The PBPK model also investigated CYP2D6‐mediated DDIs with MDMA as a precipitant. Clinical DDI studies evaluated interactions of MDMA and CYP2D6 substrates such as dextromethorphan, paroxetine, and bupropion. ⁹ , ¹⁰ , ¹¹ , ¹² , ²⁶ Using atomoxetine as a sensitive CYP2D6 substrate in the PBPK model, a sensitivity analysis was completed to predict AUC and C _max GMR across a range of fm_CYP2D6 (0.05–0.95). A weak interaction was predicted at fm_CYP2D6 = 0.05, moderate interaction at fm_CYP2D6 = 0.20, and strong interaction for substrates with fm_CYP2D6 ≥ 0.75. This illustrates that MDMA is a potent CYP2D6 inhibitor and care should be taken when co‐administering MDMA with other CYP2D6 substrates (even substrates with low fm_CYP2D6), particularly if the compound has a narrow therapeutic index.

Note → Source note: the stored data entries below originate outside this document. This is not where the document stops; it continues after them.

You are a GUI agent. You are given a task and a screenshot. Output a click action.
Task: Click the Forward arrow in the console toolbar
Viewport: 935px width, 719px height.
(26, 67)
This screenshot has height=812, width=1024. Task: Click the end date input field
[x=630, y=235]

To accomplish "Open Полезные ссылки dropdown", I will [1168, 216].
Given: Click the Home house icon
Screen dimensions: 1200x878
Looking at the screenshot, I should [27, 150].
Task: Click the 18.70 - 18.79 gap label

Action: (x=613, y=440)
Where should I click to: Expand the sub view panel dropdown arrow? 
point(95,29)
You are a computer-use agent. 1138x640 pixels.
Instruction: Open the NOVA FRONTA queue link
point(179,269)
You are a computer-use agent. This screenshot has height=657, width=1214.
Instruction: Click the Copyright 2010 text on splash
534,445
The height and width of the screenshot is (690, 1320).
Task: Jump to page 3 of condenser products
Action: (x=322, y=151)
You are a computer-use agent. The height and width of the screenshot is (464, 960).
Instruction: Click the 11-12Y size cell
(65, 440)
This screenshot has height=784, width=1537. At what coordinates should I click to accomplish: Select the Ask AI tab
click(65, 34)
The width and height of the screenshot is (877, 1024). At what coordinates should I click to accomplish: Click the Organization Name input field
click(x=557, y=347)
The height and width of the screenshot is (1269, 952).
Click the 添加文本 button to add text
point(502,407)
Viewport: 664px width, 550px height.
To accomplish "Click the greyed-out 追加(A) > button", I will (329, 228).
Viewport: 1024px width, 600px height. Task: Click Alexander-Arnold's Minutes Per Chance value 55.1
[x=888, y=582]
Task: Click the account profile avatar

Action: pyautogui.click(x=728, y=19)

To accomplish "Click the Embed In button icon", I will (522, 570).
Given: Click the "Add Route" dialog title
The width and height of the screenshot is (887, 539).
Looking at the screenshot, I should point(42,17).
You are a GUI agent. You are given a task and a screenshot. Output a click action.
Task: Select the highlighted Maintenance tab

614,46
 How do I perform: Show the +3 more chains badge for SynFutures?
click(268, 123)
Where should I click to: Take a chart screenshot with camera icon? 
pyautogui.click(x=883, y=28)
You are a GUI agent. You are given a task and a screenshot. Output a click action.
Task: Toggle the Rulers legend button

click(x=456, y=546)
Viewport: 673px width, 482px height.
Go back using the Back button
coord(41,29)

The potential for MDMA to perpetrate DDI with metformin, a drug sensitive to renal transport, was simulated in the PBPK model as follow‐up to the observation that MDMA inhibits OCT1, OCT2, and MATE1 with IC₅₀ values that exceed anticipated clinical MDMA plasma concentrations (Table S4). ²⁷ , ²⁸ , ²⁹ , ³⁰ , ³¹ When using the reported in vitro K _i values, there was no effect of MDMA on metformin pharmacokinetics. However, a sensitivity analysis in which the K _i was reduced for MATE1, OCT1, and OCT2 suggests MDMA may cause a weak DDI resulting in AUC and C _max elevations of >1.5‐fold, but <2‐fold. Additionally, MDMA and MDA are substantially excreted unchanged (<20%) by the renal route. ¹⁴ , ¹⁵ Collectively, data suggest MDMA may have no meaningful impact on the pharmacokinetics of drugs sensitive to renal transport.

CONCLUSIONS

Based on observed pharmacokinetic data in study MPKF, MDMA can be administered without regard to food intake. The PopPK model identified no covariates associated with clinically meaningful effects on MDMA pharmacokinetics. Simulations of clinically relevant dosing regimens using the PBPK model indicate split dosing decreases AUC during a critical therapeutic window (0–4 h) while maintaining the same overall exposure in comparison to the same amount of MDMA administered as a single dose, which may facilitate a more gradual onset and decrease the severity of adverse events. The PBPK model also indicates the primary MDMA DDI liability is as a precipitant when taken in combination with sensitive CYP2D6 substrates.

AUTHOR CONTRIBUTIONS

N.B.M., C.L., and B.Y‐K. wrote the manuscript; M.A.H, W.B.S., C.L., R.B., E.S., and B.Y‐K. designed the research; M.H., W.S.B., A.V., and E.S. performed the research; C.L., E.S., and A.V. analyzed the data.

FUNDING INFORMATION

The MPKF study (NCT05147402) and PK modeling were funded by the Multidisciplinary Association of Psychedelic Studies (MAPS) and sponsored by Lykos Therapeutics (formerly MAPS PBC).Data used in the preparation of this article were obtained from the Neurobiology and Pharmacokinetics of Acute MDMA Administration Study (NCT01148342) supported by the Intramural Research Program, National Institute on Drug Abuse (NIDA), National Institutes of Health; the PI of this study was Dr. Marilyn Huestis at the time when she was a U.S. federal employee and principal investigator at the NIDA Intramural Research Program. The content is solely the responsibility of the authors and does not necessarily represent the official views of the National Institutes of Health. Article processing fees were funded by Lykos Therapeutics.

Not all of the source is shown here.